In her CoD Summit 2023 presentation, Fission co-founder and CTO Brooklyn Zelenka discusses the need for location-independent compute, and how content addressing and open protocols are making it possible.
We're Living in a Server-Centric World
Since the invention of the LAMP stack in the '90s, we've been working with a server-centric model. It has led to developers specializing in front-end, back-end, DevOps, Kubernetes, Docker, and more. Over the years, it has become more difficult to train and maintain this complex system.
Amazon, Microsoft, and Google control the majority of data centers, which has led to further centralization. In places like South America, Central America, and Africa, the lack of compute infrastructure means that users in these areas have less access to resources.

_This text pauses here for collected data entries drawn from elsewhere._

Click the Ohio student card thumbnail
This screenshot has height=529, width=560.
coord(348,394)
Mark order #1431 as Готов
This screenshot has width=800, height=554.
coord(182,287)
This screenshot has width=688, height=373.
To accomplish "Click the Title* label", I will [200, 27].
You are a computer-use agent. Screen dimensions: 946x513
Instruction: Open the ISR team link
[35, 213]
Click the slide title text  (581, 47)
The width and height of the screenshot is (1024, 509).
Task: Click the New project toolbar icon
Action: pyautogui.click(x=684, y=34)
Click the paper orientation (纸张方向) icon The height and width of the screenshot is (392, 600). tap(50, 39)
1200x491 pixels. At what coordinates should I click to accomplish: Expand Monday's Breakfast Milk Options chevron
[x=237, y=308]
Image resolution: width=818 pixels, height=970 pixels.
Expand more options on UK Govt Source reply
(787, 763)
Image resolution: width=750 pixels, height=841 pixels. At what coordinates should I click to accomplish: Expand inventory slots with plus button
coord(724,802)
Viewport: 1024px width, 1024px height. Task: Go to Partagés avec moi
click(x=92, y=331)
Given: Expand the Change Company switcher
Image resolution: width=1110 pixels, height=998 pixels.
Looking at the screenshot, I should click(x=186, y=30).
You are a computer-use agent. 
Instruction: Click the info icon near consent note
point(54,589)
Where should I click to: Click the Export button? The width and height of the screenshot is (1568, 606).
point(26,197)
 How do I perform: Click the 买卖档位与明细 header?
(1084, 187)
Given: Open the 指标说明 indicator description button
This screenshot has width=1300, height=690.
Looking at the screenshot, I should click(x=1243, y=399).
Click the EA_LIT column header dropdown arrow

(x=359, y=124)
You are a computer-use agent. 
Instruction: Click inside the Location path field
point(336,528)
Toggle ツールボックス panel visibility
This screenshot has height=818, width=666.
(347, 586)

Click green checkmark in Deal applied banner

IoT, compute over data, and LLMs cannot work long-term if we keep sending data to a small number of data centers. It's an overwhelming, massive amount of data.
We have to bring compute to where the data is produced, closer to the user.
Building a New Compute Stack
We know we need location-independent compute and data, but to do this in production, you first need location-independent auth.
A capability-based model like UCAN removes the authorization server, simplifying permissions handling. We no longer need pristine APIs for everything and can pass around auth as necessary.
The direction and the layout of the requests become the flow of authority.
Not only is it more efficient and energy-saving, but it's also more resilient because there is no central server that can bring the rest of the network down if it goes offline.
Now that auth is handled, we can solve for location-independent compute.
We started with WebAssembly because you can write in any language you want, and it runs anywhere and deterministically.
When running a computation, we take arguments and apply them to a Wasm function. This outputs a CID or content identifier. When computation runs over these CIDs, new CIDs are output.
This means we can compute over that content-addressed data without needing a centralized server!
We can roll all of this and a scheduler up into a task and run it, and when it executes, it returns a receipt. The receipt includes pure values (EX: 1 + 1 = 2), effects (something you want to happen next that needs to take resources off the network, like sending an email), and metadata.
With content addressing, we take data, hash it, and use that data as the key value.
Here, we're introducing input addressing, where we get a receipt as the value, and the input is the hash of the instruction (the description of what you want to have run).
Instead of validating with a hash, we validate with a receipt, making it fully deterministic!
Finally, we use an invocation (a signature) and build a workflow (by authorizing multiple computation requests at once).
Benefits of Wasm Compute
- The distributed runtime can decide the most efficient way to run tasks in the network by handling the matchmaking for the user.
- The more returned receipts, the fewer computations we'll need to run. We can skip steps and reuse receipts because they've been deterministically run already.
- If the system crashes, you can always pick up where you left off by following the CID trail.
- Reverse lookup allows the user to check if a certain input ID has been entered. If it has, they can retrieve the computed result without running the task again. This is especially helpful when running AI language models over the same data or cryptographic operations.